Apple’s entry into live sports was, in many ways, a lot like its foray into other tech fields. It waited on first movers to set some broad standards, then came in with its own enhancements and distinct stamp on things. Unfortunately, the debut of Major League Baseball on Apple TV+ was more Newton than iPhone.
While the company certainly got some things right, judging by viewer feedback, it swung and missed on arguably the most important part of broadcast TV: The team of announcers.
The reception to Apple TV+ broadcasters Melanie Newman, Chris Young, Hannah Keyser, and field reporter Brooke Fletcher was severe—and sometimes punitive. It was the first time said team had worked together, and that was glaringly obvious.
Rather than settling into a comfortable, soothing rhythm like the best announcer teams, Apple’s squad just wouldn’t shut up, often taking the conversation far, far, far away from what was happening on the screen. And it got so bad that even former athletes couldn’t lend their support.
“It was, dare I say, unlistenable,” said former NFL quarterback and commentator Boomer Esiason on WFAN radio. “I don’t know how else to say it. But, then again, it’s new, and it’s gonna be improved, and sometimes when things happen, and they first start, you’re like, Oh, my God, they’ve got to fix this. . . . If it can’t get any worse, then hopefully there is going to be room for improvement.”
"It was, dare I say, unlistenable. I don't know how else to say it?" – Boomer Esiason on Apple TV+'s MLB debut pic.twitter.com/1lbaoLfRCZ
— Awful Announcing (@awfulannouncing) April 11, 2022
Keith Olbermann was less kind, calling the team’s references to Apple products during the broadcast a “shitfest infomercial component.”

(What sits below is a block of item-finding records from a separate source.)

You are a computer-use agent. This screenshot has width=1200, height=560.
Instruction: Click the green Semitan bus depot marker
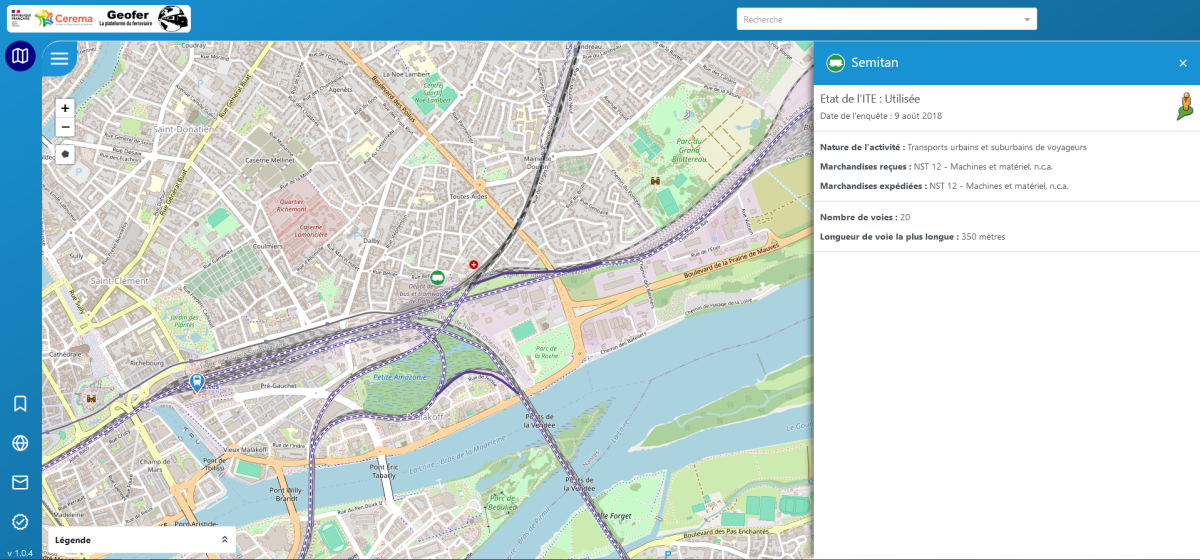click(437, 277)
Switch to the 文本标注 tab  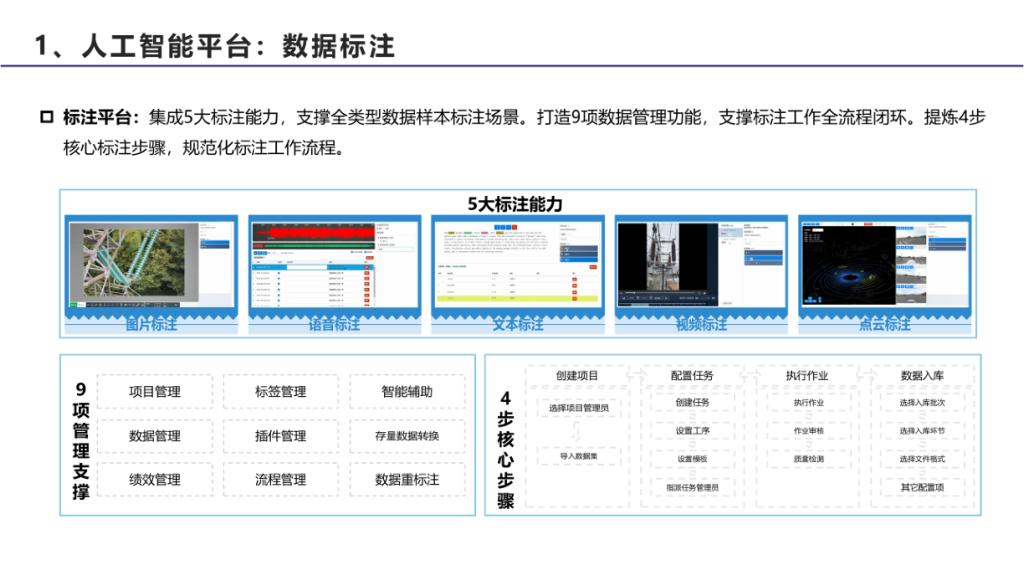pyautogui.click(x=517, y=323)
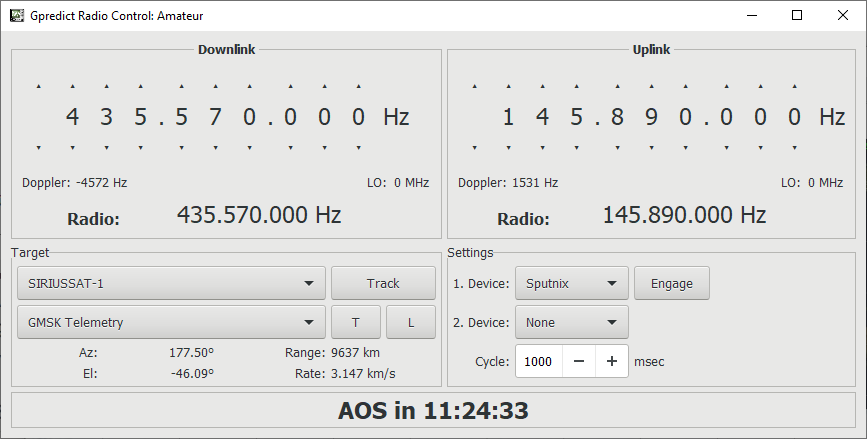Click the Gpredict icon in title bar

(16, 15)
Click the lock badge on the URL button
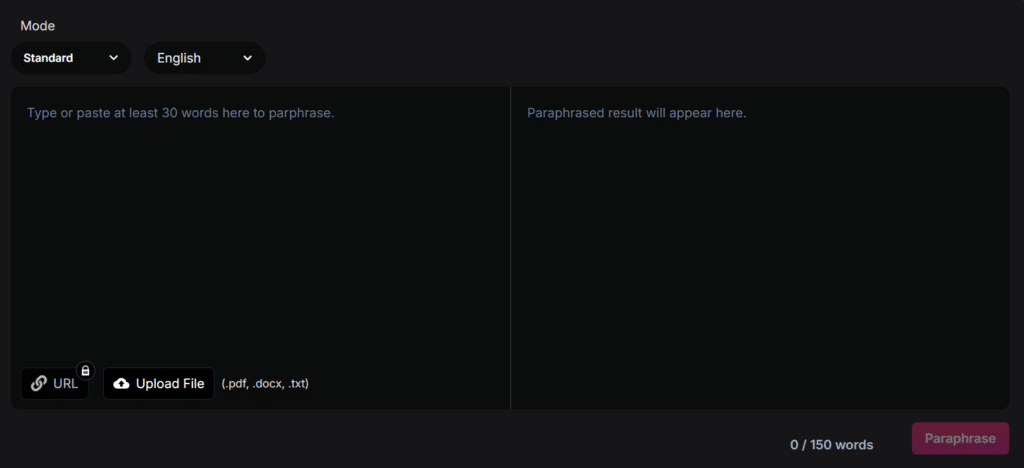The width and height of the screenshot is (1024, 468). point(85,371)
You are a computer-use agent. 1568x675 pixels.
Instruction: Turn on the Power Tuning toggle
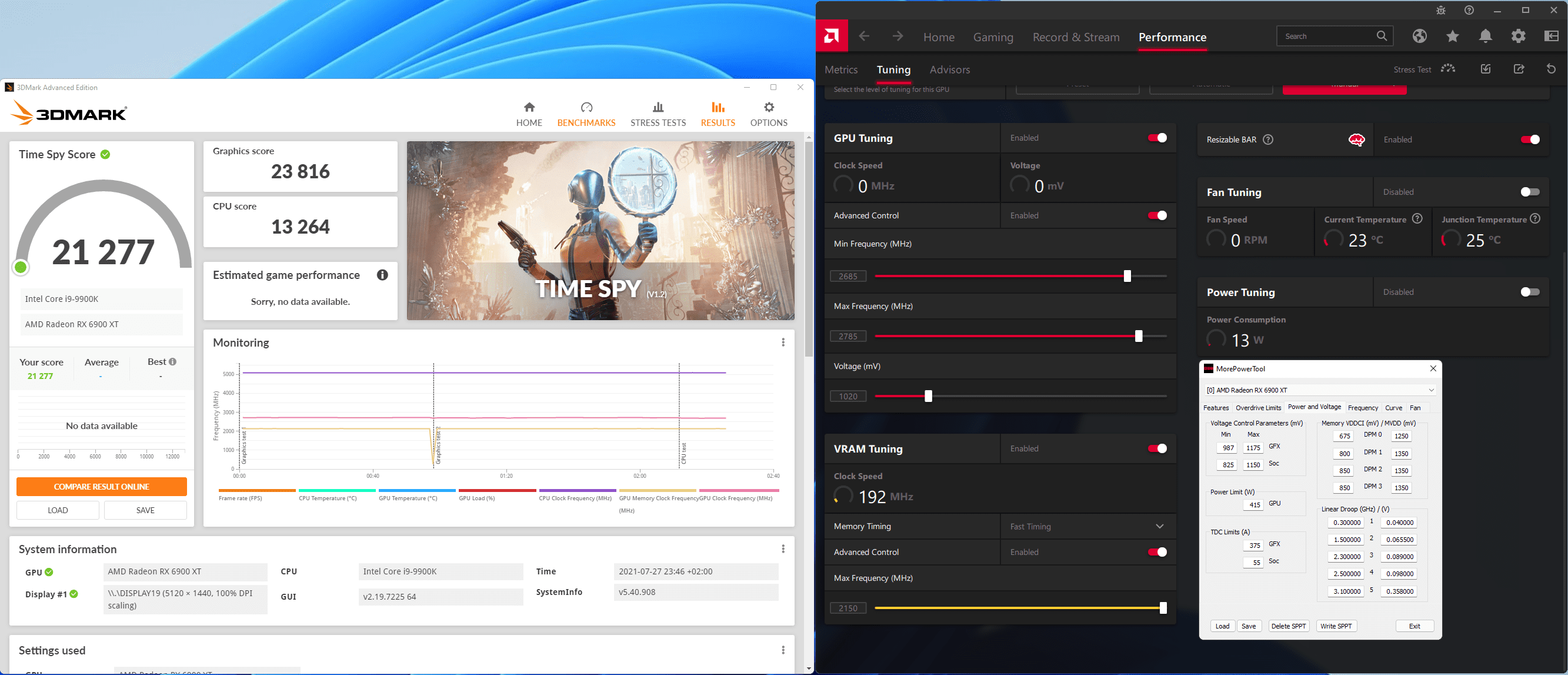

The shitfest infomercial component to @AppleTV's first (and if they're smart, last) foray into @mlb coverage has produced an amazing suck-up followed by one of the most succinct burns I've ever read: pic.twitter.com/1Mg2HlulJs
— Keith Olbermann (@KeithOlbermann) April 9, 2022
And nonfamous baseball fans were even more harsh.
Dear @MLB, I would rather listen to Joe Buck do play by play of my parents conceiving me for 3 hours . Than listen to the mindless driveling that is the commentators for the Mets – Nationals #FridayNightBaseball on #AppleTV. Do us a favor end the #AppleTV deal it’s terrible!! pic.twitter.com/lpbeFHQAyn
— BigDannyCool (@BigDannyCool31) April 9, 2022
— MetsfaninIowa (@MetsfaninIowa) April 9, 2022
The strikeout by the announce team wasn’t the only misstep. Some viewers who watched the Washington Nationals and New York Mets complained of outages and an inability to log in.
There were some solid line drives, though. The Apple minimalistic-graphics style earned some applause. And fans were very happy to not have to deal with on-screen ads or network promotions that detracted from the game.
There was a mixed reaction to the betting and probability odds on the bottom right corner; but, overall, the picture quality was praised (though it wasn’t 4K, as many assumed it was).
Apple’s not the first tech company to miss the ball on their first attempt. Amazon’s first NFL broadcast in 2017 wasn’t exactly heralded as a triumph, with users complaining about video quality and buffering issues, as well as being booted from the Prime Video app. The network not only overcame those issues, but it became such a force in the NFL that it will exclusively host Thursday Night Football starting later this year.
And Twitter’s debut live-sports broadcast—of a Wimbledon match in 2016—earned some grumbling as viewers couldn’t find the link to watch. Fans who watched the social network’s airing of NFL games later that year wondered why it failed to offer any unique features to the broadcast.
(In fairness, though, neither Amazon nor Twitter suffered a backlash in the ensuing days quite like Apple has.)
It takes time for any group of broadcasters to get used to each other. It also takes time to learn to balance the slow-paced parts of an MLB game alongside the unmatched excitement that certain moments can carry.
Baseball fans can only hope that this neophyte team learns those lessons quickly. Otherwise, Apple TV+’s remaining 22 games over the next 11 weeks could be rocky.
Fans who think Apple’s MLB deal will be short-lived are bound to be disappointed, though. The company signed a seven-year deal with the league, shelling out $85 million per year for the rights to Friday night games.
Love it or hate it, if you want to watch certain MLB games on a Friday for the foreseeable future, Apple TV+ will be your only option, short of an in-person visit to the ballpark.